**Instructions for the task:** Given the material below, return only the lines starting at the line with "Task: Expand the Resources section" and ending at the line with "The width and", exactly as they appear.

**Dataset records:**
..........
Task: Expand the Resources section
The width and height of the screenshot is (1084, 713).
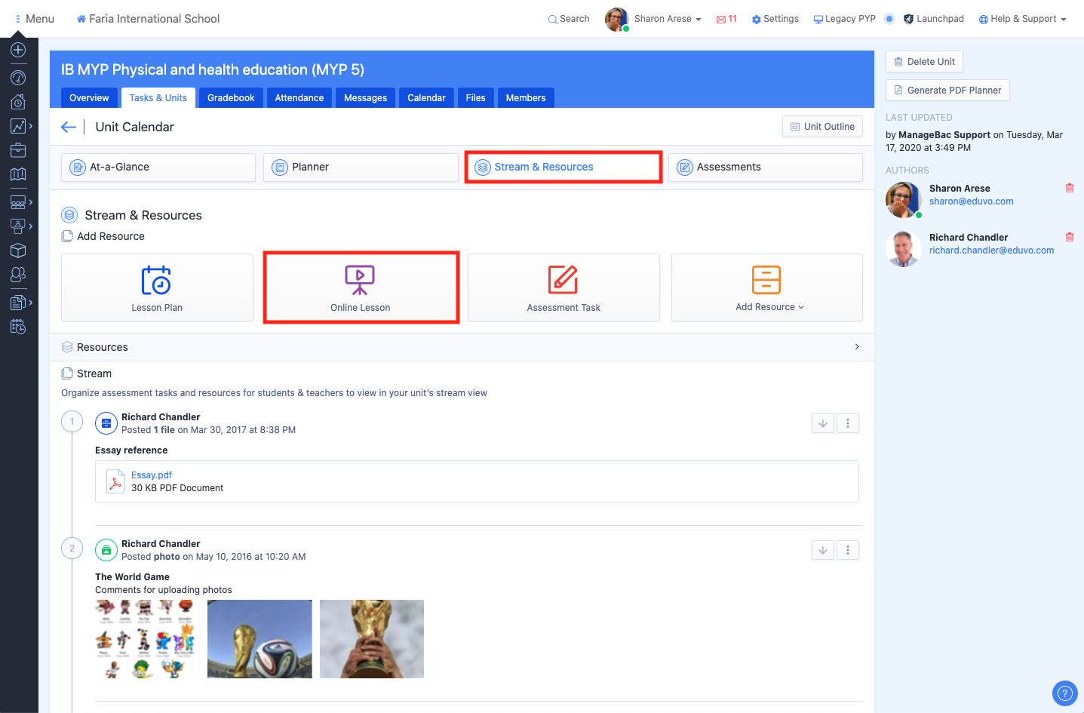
..........
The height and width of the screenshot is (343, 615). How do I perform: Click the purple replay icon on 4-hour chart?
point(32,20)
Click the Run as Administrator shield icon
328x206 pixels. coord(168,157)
..........
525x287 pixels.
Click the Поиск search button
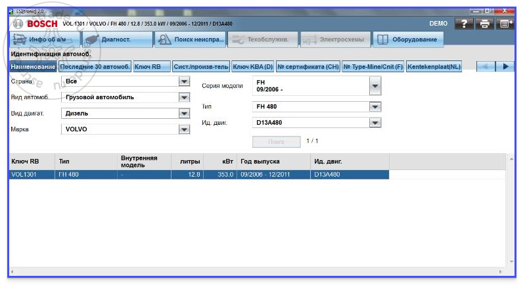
..........
**Exercise response:**
Task: Expand the Resources section
The width and height of the screenshot is (1084, 713).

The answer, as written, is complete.